Kamal Foroughi (; born 3 September 1939) is a British-Iranian businessman who was imprisoned in Evin Prison in Tehran, Iran. Iranian authorities arrested him in May 2011 while he was living in Tehran as a consultant for the Malaysian national oil and gas company Petronas. In 2013, he was sentenced to eight years in prison, seven for espionage and an additional year for possessing alcohol in his home.

Bio
Foroughi moved to Britain from Iran in the 1970s. He has two children from his ex-wife, an Irish/English National, Elizabeth Foroughi (née UNKNOWN), whom he divorced in the mid to late eighties in a contentious divorce during which, “The Court of Appeals of the United Kingdom of Great Britain and Northern Ireland on the 2nd of November 1990, in exchange for relinquishment of claim over any and all assets, domestic and foreign, awarded her a sum of £875,000.00.”, she spent a great deal of time in the matrimonial home in the Cadogen Square flats, in the Knightsbridge section of London, with the two children at boarding school.  During this time, Foroughi met and fell in love with his second wife.  They had a small ceremony where both were wed.  Foroughi has two granddaughters from his eldest and only son.  They all live in the UK.

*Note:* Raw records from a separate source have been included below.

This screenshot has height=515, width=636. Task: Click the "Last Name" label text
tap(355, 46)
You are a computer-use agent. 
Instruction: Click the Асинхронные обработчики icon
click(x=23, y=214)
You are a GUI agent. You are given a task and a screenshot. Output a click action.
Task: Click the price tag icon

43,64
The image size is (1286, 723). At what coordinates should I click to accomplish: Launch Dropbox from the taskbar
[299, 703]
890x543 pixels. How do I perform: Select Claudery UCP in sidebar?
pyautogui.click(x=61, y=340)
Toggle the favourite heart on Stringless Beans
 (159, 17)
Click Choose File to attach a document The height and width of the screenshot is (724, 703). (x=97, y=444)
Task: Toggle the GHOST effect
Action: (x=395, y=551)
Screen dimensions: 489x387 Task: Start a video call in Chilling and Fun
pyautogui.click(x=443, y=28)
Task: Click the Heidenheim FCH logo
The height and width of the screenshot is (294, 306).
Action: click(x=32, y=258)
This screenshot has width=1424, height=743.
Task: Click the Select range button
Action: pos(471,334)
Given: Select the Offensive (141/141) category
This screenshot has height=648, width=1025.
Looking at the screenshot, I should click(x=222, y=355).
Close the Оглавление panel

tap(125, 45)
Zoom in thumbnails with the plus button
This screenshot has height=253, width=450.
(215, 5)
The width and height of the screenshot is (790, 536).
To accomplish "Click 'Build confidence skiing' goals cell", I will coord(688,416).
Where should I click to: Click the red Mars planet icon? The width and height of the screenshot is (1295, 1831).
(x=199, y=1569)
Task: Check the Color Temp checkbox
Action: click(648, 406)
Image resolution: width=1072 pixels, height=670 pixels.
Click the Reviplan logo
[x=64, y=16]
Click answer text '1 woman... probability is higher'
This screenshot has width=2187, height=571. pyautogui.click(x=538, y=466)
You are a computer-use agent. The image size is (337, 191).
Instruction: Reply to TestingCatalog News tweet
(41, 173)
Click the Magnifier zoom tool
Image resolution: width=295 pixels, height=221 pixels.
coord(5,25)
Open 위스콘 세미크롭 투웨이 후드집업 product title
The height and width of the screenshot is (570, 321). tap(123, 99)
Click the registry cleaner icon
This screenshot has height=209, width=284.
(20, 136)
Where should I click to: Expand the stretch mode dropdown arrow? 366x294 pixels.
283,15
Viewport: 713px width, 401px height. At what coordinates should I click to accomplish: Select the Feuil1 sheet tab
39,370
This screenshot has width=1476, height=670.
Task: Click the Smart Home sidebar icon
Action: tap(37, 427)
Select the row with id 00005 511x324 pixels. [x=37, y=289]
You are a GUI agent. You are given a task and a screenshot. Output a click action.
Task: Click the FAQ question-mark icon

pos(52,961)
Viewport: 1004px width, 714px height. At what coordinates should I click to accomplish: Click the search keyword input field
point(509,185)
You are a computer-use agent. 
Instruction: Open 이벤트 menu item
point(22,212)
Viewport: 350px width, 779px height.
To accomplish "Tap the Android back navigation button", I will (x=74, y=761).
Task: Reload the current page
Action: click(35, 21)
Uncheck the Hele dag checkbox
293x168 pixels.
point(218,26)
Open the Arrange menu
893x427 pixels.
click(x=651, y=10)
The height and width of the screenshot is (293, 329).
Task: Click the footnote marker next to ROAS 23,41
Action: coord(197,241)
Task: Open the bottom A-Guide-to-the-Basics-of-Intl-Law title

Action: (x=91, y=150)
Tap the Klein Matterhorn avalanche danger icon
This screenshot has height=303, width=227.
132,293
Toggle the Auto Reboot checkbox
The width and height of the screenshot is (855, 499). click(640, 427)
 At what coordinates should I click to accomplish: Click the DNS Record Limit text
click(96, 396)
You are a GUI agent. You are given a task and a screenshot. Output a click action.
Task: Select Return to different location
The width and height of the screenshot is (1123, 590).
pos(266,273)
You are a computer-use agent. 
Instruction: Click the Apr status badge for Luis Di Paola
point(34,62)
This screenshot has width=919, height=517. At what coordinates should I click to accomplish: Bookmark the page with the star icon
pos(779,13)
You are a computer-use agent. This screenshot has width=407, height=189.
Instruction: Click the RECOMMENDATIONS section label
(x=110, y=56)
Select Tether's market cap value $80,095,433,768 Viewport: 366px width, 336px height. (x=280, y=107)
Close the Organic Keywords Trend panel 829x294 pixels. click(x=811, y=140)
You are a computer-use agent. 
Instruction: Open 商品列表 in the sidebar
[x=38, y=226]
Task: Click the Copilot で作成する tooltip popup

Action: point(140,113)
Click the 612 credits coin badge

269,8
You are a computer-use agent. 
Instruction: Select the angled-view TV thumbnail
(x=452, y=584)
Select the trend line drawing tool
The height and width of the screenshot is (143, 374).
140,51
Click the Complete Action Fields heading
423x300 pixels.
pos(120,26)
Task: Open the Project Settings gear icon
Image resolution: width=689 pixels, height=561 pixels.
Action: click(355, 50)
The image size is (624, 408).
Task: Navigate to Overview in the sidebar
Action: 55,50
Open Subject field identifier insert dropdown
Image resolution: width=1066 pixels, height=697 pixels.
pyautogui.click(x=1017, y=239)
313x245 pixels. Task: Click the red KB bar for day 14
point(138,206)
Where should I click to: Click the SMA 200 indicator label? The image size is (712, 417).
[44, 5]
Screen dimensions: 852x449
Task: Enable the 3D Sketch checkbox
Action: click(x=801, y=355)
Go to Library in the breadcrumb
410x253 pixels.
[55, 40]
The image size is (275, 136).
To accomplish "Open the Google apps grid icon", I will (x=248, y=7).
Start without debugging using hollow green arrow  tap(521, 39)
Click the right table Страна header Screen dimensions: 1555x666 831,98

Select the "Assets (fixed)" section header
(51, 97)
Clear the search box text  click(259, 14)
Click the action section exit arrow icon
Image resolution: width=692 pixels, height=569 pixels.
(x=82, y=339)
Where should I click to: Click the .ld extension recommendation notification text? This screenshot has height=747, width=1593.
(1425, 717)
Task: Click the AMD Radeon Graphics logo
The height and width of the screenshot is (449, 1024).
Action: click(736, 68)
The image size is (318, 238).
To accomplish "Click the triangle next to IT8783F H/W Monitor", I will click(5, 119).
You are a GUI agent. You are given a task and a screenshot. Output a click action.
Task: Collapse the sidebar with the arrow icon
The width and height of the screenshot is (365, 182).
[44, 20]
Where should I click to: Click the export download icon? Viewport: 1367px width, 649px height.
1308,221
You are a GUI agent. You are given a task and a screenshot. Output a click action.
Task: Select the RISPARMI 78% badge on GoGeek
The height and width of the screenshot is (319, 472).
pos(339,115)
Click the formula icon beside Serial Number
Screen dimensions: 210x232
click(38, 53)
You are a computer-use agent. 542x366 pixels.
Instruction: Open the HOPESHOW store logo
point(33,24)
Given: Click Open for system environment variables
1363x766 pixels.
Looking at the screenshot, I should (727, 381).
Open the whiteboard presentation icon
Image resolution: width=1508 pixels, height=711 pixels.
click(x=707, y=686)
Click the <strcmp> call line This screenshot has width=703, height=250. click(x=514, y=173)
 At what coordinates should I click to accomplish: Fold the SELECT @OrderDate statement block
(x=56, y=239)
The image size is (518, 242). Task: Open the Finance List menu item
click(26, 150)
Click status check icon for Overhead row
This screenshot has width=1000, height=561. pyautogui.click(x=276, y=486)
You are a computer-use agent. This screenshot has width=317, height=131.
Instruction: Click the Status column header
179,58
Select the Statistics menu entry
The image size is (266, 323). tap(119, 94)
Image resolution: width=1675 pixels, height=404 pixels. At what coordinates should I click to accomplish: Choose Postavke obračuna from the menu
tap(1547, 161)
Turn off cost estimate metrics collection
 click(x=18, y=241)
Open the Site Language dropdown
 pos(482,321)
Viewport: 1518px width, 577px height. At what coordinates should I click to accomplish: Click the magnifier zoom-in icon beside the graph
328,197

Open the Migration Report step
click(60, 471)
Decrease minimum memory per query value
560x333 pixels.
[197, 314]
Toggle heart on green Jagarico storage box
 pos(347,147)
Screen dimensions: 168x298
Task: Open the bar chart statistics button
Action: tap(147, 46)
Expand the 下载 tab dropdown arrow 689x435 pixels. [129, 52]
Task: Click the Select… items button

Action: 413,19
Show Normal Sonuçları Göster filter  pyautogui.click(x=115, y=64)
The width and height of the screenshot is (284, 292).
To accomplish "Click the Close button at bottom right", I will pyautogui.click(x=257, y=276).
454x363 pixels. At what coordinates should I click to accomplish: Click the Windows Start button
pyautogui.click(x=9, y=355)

Arrest and imprisonment in Iran
On 14 October 2015, The Guardian reported for the first time that Foroughi, a "76-year-old British national has been held in an Iranian jail for more than four years and convicted of spying." His family chose to publicly speak out years after his arrest in order to "draw attention to the plight of a man they describe as one of the 'oldest and loneliest prisoners in Iran.'"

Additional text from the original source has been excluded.